13 May 2008 - 6:58pm
Dave Malouf
2005

Where I work @ Motorola Enterprise Mobility our partners create a lot of voice activation systems. The main application is in item picking (think a warehouse setting) or other finite tasking system.

These systems
1. learn @ the individual level
2. usually include ear piece & boom mic.
3. have short & broad menuing systems that are filtered by role & individual.
4. the worker & the system both go through training

This is fairly successful, but also pretty far from mainstream.

- dave

13 May 2008 - 8:07pm
Jeffrey D. Gimzek
2007

On May 13, 2008, at 1:36 PM, Will Parker wrote:

> On May 13, 2008, at 12:55 PM, Kristopher Kinlen wrote:
>
>> I am currently dealing with the same questions / problems. I work in
>> the clinical space where the user's hands are often gloved up and
>> covered in fluids. Interacting with software via a touchscreen or
>> hardware device presents sterility issues so voice is the natural
>> solution.
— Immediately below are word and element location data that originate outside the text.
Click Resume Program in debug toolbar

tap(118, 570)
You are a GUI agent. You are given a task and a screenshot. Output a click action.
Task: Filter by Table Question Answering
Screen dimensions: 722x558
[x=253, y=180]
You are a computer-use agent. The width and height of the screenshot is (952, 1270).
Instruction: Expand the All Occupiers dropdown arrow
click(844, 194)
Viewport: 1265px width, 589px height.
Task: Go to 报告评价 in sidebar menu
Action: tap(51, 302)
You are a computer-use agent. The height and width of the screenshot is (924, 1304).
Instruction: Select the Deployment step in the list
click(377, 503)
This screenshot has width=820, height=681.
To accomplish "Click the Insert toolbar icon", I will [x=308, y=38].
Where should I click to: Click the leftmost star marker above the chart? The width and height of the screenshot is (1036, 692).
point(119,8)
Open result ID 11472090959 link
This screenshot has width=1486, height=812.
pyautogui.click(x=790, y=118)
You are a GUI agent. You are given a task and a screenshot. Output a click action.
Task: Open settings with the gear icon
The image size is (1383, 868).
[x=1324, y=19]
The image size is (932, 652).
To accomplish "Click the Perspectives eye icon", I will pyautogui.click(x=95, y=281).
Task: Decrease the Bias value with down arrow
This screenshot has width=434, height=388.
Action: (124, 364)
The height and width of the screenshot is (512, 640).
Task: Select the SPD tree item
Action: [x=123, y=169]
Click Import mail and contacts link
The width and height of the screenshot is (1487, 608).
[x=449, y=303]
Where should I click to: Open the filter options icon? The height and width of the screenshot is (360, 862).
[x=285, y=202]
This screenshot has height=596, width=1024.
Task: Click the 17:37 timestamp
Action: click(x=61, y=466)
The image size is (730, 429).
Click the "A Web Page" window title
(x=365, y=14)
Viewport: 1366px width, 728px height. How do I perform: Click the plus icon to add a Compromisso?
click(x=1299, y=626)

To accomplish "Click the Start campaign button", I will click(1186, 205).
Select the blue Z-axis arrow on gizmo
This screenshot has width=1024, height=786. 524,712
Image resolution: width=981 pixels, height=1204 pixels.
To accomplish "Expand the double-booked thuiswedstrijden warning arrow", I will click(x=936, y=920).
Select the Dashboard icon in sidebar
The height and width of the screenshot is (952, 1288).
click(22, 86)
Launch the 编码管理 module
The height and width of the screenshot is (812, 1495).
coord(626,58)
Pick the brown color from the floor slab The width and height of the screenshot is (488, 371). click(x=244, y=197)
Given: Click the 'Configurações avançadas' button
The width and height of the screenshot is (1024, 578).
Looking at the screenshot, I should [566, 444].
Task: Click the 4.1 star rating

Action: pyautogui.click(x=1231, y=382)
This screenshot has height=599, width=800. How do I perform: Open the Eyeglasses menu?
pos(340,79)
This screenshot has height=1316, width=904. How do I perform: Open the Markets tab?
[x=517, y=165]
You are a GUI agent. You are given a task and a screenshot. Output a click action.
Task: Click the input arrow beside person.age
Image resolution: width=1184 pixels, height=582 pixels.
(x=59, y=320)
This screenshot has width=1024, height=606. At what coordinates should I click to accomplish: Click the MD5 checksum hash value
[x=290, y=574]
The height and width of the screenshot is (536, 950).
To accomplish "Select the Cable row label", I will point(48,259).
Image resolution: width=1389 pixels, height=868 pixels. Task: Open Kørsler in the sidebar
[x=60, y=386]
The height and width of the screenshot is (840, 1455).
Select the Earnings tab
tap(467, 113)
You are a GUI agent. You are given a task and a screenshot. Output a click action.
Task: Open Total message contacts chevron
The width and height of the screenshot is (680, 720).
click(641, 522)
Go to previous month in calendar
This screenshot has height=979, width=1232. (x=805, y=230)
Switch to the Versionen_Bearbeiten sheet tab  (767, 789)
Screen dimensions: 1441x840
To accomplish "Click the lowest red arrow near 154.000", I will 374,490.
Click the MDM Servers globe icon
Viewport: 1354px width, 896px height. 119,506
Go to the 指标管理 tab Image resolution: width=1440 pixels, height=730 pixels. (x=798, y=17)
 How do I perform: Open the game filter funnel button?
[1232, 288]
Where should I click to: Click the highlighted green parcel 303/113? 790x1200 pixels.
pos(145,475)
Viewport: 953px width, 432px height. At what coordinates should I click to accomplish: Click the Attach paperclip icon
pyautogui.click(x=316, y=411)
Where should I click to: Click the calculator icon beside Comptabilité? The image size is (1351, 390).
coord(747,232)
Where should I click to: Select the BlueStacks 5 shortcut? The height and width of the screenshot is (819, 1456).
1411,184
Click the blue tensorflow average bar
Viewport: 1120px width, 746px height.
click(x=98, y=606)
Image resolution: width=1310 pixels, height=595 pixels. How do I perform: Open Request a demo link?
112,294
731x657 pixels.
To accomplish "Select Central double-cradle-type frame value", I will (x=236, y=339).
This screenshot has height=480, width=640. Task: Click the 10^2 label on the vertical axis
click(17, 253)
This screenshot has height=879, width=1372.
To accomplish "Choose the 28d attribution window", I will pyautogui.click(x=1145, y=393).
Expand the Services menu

As simple an answer as that seems, to date, few people in
>> the industry actually use the voice solutions that are available.
>
> I can think of several reasons why voice commands in a surgical
> environment would be problematical.
>
> The best reported reliability I've seen for a simple voice command
> system was around 98%, and frankly, I didn't believe that number
> when I saw it. Most trials involving voice to text systems report
> about 95% reliability, and those usually involved a period of
> training the software to recognize individual users' utterances.
>
> Is ~95% reliability sufficient in the operating room? That depends,
> I suppose, on which functions could not be performed more reliably
> by the operating room staff without adding to the overall cognitive
> load for any one of the staff.
>
> And if we're talking about introducing introducing slightly-
> unreliable functionality into a risk-sensitive, cognitive-load-
> sensitive process, I have to ask what *actual* improvements in
> surgical practice (other than reducing the cost of staffing an
> operating room) would come from voice command systems?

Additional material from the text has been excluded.